Gucci Osteriaのシェフになる前、伝説のOsteria Francescana、マッシモ・ボットゥーラシェフのもとでも勤めた。
Osteria Francescanaのスーシェフの紺藤敬彦と出会い、結婚し、イタリアを第二故郷にした。カリメは暖かいパーソナリティで、とても優しい人でした。
シェフの世界中の経験、多国籍のブリゲードや音楽への情熱を全部含めたメニューを提供している。
“Il dolce tempo ancor tutti c’invita
穏やかな時に招かれ
lasciare i pensier’ tristi e’ van’ dolori:
憂鬱な思いや苦しみを手放し:
mentre che dura questa brieve vita,
皆楽しみ、恋し
ciascun s’allegri, ciascun s’innamori.
人生が短いものなのだ。
Contentisi chi può: ricchezze e onori
わずかな物で満足:称賛や黄金が
per chi non si contenta, invan si chiede.”
無駄に欲しがるもの満足ができない。
メニューを開くとロレンツ・デ・メディチの詩が書いてあり、読むとルネサンス時代の館にいる感覚になった。Gucci Osteriaのメニュー、ルネサンス期の如き、エレガントで特殊である。メキシコ出身のシェフの国際性にあふれている料理に完璧なマリアージュのワインを勧めてくれるスタッフが皆優れている。

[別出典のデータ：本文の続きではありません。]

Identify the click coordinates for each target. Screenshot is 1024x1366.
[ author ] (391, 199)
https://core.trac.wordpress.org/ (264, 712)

文化交流の街であったフィレンツェの歴史がメニューの名前の“Capitolo rinascimento”で示されている。
カリメシェフのイタリア料理の知識は食事の最初からわかる。
アントレは大昔のトスカナ料理であるパンツァネッラの国際的にしたバージョンである。
代表料理として、Tostada di Mais Violaどいう名前のメキシコ風にマリネされたハガツオである。メニューに書いてある通りに、シトラスと香り豊か一皿で、昔したメキシコ旅行を思い出した。Osteriaで食べたもので一番好きであった。
一番驚いた料理は“E Che Cappero!”という料理であった。ケッパーとアサリのリングイーネのパスタ料理であり、ケッパーの強い味と海を感じさせるアサリのバランスが見事であった。次はエイとタッコレとローストラディッシュ。タッコレはエンドウ豆の一種で、エイのリッチな味わいと良く結びつける。
肉料理の“Al bacio di chianina”はフィレンツェの代表的なキアニーナ牛の牛タンとインゲン豆である。
デザートは二種類がある:Collina dei CiliegiとPesca&Rosmarino。前者はさくらんぼうの味に溢れているデザートであり、後者はピーチとローズマリーの組み合わせでデリケートな味わいであった。
シェフの全ての料理はバランスよく、それぞれの味がしっかりしていた。
細部のこだわりと個性を含めているブランドといったら、グッチである。Gucci Osteriaはマッシモ・ボットゥーラシェフの指導のカリメ・ロペスシェフの料理と世界中に有名なグッチの出会いの成果である。男性だらけのレストラン業界に女性のシェフが選ばれたことが、世界中の女性を励ますポジティブなメッセージである。